Items from a data source:
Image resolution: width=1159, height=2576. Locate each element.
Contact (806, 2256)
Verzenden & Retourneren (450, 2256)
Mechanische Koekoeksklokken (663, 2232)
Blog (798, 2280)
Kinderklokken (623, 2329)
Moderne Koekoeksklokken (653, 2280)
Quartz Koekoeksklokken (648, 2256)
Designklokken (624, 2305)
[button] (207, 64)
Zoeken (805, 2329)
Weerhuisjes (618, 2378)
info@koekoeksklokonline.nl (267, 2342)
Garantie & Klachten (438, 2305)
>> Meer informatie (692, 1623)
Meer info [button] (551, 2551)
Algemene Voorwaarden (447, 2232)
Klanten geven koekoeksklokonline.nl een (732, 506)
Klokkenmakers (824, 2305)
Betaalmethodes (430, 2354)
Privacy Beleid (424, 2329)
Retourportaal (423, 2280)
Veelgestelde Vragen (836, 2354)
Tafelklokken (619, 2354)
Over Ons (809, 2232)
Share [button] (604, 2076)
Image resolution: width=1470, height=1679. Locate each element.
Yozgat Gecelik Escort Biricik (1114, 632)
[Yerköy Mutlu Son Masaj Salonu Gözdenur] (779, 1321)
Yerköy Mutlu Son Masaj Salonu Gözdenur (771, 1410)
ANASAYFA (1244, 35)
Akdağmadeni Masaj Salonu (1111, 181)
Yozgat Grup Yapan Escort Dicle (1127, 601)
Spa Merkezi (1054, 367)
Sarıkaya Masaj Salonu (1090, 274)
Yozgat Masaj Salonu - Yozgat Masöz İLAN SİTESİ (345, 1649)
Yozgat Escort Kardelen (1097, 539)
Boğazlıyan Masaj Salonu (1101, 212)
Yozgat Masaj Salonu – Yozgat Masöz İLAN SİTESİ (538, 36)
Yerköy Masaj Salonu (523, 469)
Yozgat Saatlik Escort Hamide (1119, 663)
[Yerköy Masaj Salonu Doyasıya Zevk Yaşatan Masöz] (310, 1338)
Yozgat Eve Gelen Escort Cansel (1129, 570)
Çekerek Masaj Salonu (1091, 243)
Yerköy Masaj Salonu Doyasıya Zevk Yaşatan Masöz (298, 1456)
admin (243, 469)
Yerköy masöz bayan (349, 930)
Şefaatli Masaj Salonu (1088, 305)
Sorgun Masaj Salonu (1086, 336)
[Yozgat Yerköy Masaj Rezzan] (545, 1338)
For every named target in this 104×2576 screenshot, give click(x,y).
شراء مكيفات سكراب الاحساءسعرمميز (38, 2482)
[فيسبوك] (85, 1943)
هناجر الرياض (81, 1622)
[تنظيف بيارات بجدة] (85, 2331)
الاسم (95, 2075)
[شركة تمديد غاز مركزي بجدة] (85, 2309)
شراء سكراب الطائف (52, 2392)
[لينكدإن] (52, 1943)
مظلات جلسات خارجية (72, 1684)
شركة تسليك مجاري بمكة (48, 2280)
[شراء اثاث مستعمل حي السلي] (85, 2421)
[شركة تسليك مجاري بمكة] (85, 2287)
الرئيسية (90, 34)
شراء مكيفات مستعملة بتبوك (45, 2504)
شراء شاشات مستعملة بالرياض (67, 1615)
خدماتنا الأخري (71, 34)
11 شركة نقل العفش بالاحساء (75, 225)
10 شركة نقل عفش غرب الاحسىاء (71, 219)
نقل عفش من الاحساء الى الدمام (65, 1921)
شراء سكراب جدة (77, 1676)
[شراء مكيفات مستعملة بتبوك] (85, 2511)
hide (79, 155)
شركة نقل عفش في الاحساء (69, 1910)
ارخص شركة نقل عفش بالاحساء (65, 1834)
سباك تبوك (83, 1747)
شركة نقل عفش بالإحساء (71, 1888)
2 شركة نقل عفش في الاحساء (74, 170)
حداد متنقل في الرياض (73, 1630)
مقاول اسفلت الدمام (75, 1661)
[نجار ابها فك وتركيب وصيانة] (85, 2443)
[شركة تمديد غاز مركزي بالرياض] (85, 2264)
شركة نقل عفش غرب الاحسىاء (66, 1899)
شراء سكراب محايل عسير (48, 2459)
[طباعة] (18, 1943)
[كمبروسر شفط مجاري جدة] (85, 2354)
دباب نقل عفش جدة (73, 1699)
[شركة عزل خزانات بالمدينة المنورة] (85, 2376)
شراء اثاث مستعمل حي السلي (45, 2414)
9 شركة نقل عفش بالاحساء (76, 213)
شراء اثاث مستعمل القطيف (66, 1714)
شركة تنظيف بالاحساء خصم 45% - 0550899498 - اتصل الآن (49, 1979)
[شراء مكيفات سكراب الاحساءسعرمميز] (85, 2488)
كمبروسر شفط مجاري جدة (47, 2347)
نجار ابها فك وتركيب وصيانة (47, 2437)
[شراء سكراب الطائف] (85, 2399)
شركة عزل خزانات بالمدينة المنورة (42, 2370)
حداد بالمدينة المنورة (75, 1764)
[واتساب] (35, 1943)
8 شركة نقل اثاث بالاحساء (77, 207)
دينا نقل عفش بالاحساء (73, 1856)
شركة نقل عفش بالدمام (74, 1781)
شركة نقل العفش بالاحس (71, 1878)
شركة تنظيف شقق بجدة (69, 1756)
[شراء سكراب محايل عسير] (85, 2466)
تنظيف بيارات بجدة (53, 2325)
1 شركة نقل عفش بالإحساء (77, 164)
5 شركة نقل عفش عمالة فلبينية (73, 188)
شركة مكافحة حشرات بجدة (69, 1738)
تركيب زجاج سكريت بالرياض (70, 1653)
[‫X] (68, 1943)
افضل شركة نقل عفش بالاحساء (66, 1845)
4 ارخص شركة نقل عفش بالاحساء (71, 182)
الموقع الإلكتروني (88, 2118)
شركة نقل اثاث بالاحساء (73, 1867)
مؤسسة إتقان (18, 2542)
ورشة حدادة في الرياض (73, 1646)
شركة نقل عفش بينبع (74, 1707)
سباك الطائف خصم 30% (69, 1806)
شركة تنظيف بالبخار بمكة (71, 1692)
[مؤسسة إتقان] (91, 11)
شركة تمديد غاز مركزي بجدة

What to produce: All of the entries above need to be printed again exactly.

Result below:
Image resolution: width=1159, height=2576. Locate each element.
Contact (806, 2256)
Verzenden & Retourneren (450, 2256)
Mechanische Koekoeksklokken (663, 2232)
Blog (798, 2280)
Kinderklokken (623, 2329)
Moderne Koekoeksklokken (653, 2280)
Quartz Koekoeksklokken (648, 2256)
Designklokken (624, 2305)
[button] (207, 64)
Zoeken (805, 2329)
Weerhuisjes (618, 2378)
info@koekoeksklokonline.nl (267, 2342)
Garantie & Klachten (438, 2305)
>> Meer informatie (692, 1623)
Meer info [button] (551, 2551)
Algemene Voorwaarden (447, 2232)
Klanten geven koekoeksklokonline.nl een (732, 506)
Klokkenmakers (824, 2305)
Betaalmethodes (430, 2354)
Privacy Beleid (424, 2329)
Retourportaal (423, 2280)
Veelgestelde Vragen (836, 2354)
Tafelklokken (619, 2354)
Over Ons (809, 2232)
Share [button] (604, 2076)
Image resolution: width=1470, height=1679. Locate each element.
Yozgat Gecelik Escort Biricik (1114, 632)
[Yerköy Mutlu Son Masaj Salonu Gözdenur] (779, 1321)
Yerköy Mutlu Son Masaj Salonu Gözdenur (771, 1410)
ANASAYFA (1244, 35)
Akdağmadeni Masaj Salonu (1111, 181)
Yozgat Grup Yapan Escort Dicle (1127, 601)
Spa Merkezi (1054, 367)
Sarıkaya Masaj Salonu (1090, 274)
Yozgat Masaj Salonu - Yozgat Masöz İLAN SİTESİ (345, 1649)
Yozgat Escort Kardelen (1097, 539)
Boğazlıyan Masaj Salonu (1101, 212)
Yozgat Masaj Salonu – Yozgat Masöz İLAN SİTESİ (538, 36)
Yerköy Masaj Salonu (523, 469)
Yozgat Saatlik Escort Hamide (1119, 663)
[Yerköy Masaj Salonu Doyasıya Zevk Yaşatan Masöz] (310, 1338)
Yozgat Eve Gelen Escort Cansel (1129, 570)
Çekerek Masaj Salonu (1091, 243)
Yerköy Masaj Salonu Doyasıya Zevk Yaşatan Masöz (298, 1456)
admin (243, 469)
Yerköy masöz bayan (349, 930)
Şefaatli Masaj Salonu (1088, 305)
Sorgun Masaj Salonu (1086, 336)
[Yozgat Yerköy Masaj Rezzan] (545, 1338)
For every named target in this 104×2576 screenshot, give click(x,y).
شراء مكيفات سكراب الاحساءسعرمميز (38, 2482)
[فيسبوك] (85, 1943)
هناجر الرياض (81, 1622)
[تنظيف بيارات بجدة] (85, 2331)
الاسم (95, 2075)
[شركة تمديد غاز مركزي بجدة] (85, 2309)
شراء سكراب الطائف (52, 2392)
[لينكدإن] (52, 1943)
مظلات جلسات خارجية (72, 1684)
شركة تسليك مجاري بمكة (48, 2280)
[شراء اثاث مستعمل حي السلي] (85, 2421)
[شركة تسليك مجاري بمكة] (85, 2287)
الرئيسية (90, 34)
شراء مكيفات مستعملة بتبوك (45, 2504)
شراء شاشات مستعملة بالرياض (67, 1615)
خدماتنا الأخري (71, 34)
11 شركة نقل العفش بالاحساء (75, 225)
10 شركة نقل عفش غرب الاحسىاء (71, 219)
نقل عفش من الاحساء الى الدمام (65, 1921)
شراء سكراب جدة (77, 1676)
[شراء مكيفات مستعملة بتبوك] (85, 2511)
hide (79, 155)
شركة نقل عفش في الاحساء (69, 1910)
ارخص شركة نقل عفش بالاحساء (65, 1834)
سباك تبوك (83, 1747)
شركة نقل عفش بالإحساء (71, 1888)
2 شركة نقل عفش في الاحساء (74, 170)
حداد متنقل في الرياض (73, 1630)
مقاول اسفلت الدمام (75, 1661)
[نجار ابها فك وتركيب وصيانة] (85, 2443)
[شركة تمديد غاز مركزي بالرياض] (85, 2264)
شركة نقل عفش غرب الاحسىاء (66, 1899)
شراء سكراب محايل عسير (48, 2459)
[طباعة] (18, 1943)
[كمبروسر شفط مجاري جدة] (85, 2354)
دباب نقل عفش جدة (73, 1699)
[شركة عزل خزانات بالمدينة المنورة] (85, 2376)
شراء اثاث مستعمل حي السلي (45, 2414)
9 شركة نقل عفش بالاحساء (76, 213)
شراء اثاث مستعمل القطيف (66, 1714)
شركة تنظيف بالاحساء خصم 45% - 0550899498 - اتصل الآن (49, 1979)
[شراء مكيفات سكراب الاحساءسعرمميز] (85, 2488)
كمبروسر شفط مجاري جدة (47, 2347)
نجار ابها فك وتركيب وصيانة (47, 2437)
[شراء سكراب الطائف] (85, 2399)
شركة عزل خزانات بالمدينة المنورة (42, 2370)
حداد بالمدينة المنورة (75, 1764)
[واتساب] (35, 1943)
8 شركة نقل اثاث بالاحساء (77, 207)
دينا نقل عفش بالاحساء (73, 1856)
شركة نقل عفش بالدمام (74, 1781)
شركة نقل العفش بالاحس (71, 1878)
شركة تنظيف شقق بجدة (69, 1756)
[شراء سكراب محايل عسير] (85, 2466)
تنظيف بيارات بجدة (53, 2325)
1 شركة نقل عفش بالإحساء (77, 164)
5 شركة نقل عفش عمالة فلبينية (73, 188)
شركة مكافحة حشرات بجدة (69, 1738)
تركيب زجاج سكريت بالرياض (70, 1653)
[‫X] (68, 1943)
افضل شركة نقل عفش بالاحساء (66, 1845)
4 ارخص شركة نقل عفش بالاحساء (71, 182)
الموقع الإلكتروني (88, 2118)
شركة نقل اثاث بالاحساء (73, 1867)
مؤسسة إتقان (18, 2542)
ورشة حدادة في الرياض (73, 1646)
شركة نقل عفش بينبع (74, 1707)
سباك الطائف خصم 30% (69, 1806)
شركة تنظيف بالبخار بمكة (71, 1692)
[مؤسسة إتقان] (91, 11)
شركة تمديد غاز مركزي بجدة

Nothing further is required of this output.